В разговор вмешался Стойка Чернец:

— Придет лето, пройдет время, Войку. Я знаю, сколько горечи накопилось у Митри. Пусть только поскорей приезжает. Я думаю, не стоит ждать, пока ненависть состарится.

— А у некоторых, — улыбнулся мастер, — злоба, как вино, становится крепче со временем. Что ты смеешься, не веришь?

Стойка не стал спорить.

— Я не смеюсь: может, ты и прав. Все, что ты сказал и сделал, это хорошо. Только не вздумай поверить обещанию Гицэ Лунгу.

Котельщик нахмурился:

— Ты думаешь, он меня обманет?

— Думаю, что обманет. Пойдет договорится с барином и сделает по-другому.

Мастер, казалось, взвешивал про себя эти слова.

— Возможно. Ну что ж, тогда, Стойка, дадим ему испить до конца вино нашей ненависти.

В комнате вдруг как бы потемнело. Всем стало страшно от этих слов. Сухой и ровный голос мастера звучал словно эхо, идущее из глубины минувших страданий.

— Несправедливость была им мать родная — так справедливость будет чума злая, — проговорил он, выбивая трубку о загнетку и вновь набивая ее. — Что ты смотришь, чего ждешь? — улыбнулся он Настасии и вытащил зажигалку. Он не зажег ее и сунул обратно. Девушка надула губки. — Я предупредил в примэрии товарищей из ячейки, — продолжал Войку, — чтобы они были начеку. Собираются упыри, обдумывают, как бы помешать новым порядкам. Пусть разгонят их: рассыпься, нечистая сила, — заря занимается!

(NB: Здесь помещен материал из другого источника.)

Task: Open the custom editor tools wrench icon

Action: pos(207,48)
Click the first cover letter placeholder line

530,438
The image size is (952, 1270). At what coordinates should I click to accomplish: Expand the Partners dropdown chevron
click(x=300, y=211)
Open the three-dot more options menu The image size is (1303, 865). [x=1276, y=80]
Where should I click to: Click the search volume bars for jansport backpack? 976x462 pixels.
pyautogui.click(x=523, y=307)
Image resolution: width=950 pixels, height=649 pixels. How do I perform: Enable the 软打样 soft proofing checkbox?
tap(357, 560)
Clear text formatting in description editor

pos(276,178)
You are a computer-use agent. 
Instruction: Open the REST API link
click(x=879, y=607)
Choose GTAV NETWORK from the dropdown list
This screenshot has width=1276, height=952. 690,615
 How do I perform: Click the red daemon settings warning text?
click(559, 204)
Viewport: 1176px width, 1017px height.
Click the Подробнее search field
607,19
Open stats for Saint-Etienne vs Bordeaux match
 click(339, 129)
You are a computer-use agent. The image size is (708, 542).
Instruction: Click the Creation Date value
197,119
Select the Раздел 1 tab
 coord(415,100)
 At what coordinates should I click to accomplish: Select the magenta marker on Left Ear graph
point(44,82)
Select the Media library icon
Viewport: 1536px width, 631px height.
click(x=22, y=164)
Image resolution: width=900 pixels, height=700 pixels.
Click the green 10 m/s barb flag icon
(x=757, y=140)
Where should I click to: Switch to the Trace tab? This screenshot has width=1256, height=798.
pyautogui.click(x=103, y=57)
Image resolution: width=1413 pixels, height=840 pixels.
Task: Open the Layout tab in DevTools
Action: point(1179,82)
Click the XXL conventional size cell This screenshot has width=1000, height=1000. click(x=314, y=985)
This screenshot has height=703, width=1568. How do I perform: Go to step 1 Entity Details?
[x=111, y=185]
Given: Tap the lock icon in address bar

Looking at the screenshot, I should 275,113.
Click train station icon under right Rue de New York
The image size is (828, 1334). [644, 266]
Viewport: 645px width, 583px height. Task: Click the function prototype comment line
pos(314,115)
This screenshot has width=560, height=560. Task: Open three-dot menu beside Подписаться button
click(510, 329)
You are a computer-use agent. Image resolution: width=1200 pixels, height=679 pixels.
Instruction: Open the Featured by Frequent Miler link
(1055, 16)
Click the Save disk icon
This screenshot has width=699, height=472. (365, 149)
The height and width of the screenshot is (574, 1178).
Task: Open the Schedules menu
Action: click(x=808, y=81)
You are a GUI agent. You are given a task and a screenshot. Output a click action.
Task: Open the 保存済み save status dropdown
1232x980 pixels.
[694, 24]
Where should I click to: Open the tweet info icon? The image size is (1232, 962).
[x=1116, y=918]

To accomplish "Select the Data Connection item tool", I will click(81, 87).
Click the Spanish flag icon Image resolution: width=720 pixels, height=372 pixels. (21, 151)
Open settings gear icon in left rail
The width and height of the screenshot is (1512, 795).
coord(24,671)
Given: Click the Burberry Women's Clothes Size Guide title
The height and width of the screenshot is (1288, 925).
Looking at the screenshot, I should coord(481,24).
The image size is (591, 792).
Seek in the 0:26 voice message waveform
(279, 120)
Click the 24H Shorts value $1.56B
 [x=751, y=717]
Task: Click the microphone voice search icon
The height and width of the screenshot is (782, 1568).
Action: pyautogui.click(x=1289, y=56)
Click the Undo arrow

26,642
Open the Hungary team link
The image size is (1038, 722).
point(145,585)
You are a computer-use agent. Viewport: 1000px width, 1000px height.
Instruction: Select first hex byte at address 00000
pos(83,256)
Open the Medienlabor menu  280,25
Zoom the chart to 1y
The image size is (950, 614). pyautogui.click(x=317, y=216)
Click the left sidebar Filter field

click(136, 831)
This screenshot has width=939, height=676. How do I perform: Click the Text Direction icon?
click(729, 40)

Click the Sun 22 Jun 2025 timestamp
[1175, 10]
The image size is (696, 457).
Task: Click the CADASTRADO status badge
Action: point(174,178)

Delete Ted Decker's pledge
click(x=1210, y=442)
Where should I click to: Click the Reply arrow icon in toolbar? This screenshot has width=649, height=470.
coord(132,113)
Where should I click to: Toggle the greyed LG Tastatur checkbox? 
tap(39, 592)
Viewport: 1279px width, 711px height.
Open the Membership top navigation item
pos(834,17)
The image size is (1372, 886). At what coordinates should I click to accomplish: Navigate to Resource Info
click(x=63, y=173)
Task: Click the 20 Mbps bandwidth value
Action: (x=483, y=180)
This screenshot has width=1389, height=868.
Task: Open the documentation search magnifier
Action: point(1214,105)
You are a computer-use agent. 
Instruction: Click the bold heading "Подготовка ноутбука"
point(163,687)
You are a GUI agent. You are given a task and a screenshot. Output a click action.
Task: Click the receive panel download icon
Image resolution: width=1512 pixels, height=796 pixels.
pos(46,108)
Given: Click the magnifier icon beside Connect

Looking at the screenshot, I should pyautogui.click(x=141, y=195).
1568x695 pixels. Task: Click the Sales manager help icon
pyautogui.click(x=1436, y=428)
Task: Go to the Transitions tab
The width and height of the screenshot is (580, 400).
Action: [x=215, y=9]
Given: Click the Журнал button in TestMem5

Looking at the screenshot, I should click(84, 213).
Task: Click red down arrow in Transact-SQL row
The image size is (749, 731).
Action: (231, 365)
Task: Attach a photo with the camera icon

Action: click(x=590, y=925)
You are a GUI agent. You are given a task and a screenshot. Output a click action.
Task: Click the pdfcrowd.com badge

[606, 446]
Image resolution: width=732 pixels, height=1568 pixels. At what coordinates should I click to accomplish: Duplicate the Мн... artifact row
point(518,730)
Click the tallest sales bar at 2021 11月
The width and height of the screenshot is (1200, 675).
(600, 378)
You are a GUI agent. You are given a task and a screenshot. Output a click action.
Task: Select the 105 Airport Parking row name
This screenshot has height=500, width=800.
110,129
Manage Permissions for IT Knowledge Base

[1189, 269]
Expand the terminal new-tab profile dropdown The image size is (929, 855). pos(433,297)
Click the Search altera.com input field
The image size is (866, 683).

— Не послушаются они, — снова возразил Стойка.

Губы мастера сжались, глаза потемнели.

— Может быть; только голову потеряют. Ну, хватит об этом. Я приехал, посмотрел и оставляю Стойку за всем приглядывать. Если будет нужда — знаешь, где меня разыскать.

— Ну, теперь-то можно вас угостить? — вновь встрепенулась Аниняска. — Я поросеночка заколола. И вина припасла.

— Поостерегись, чернобровая, а то все съедим и выпьем, что в доме есть.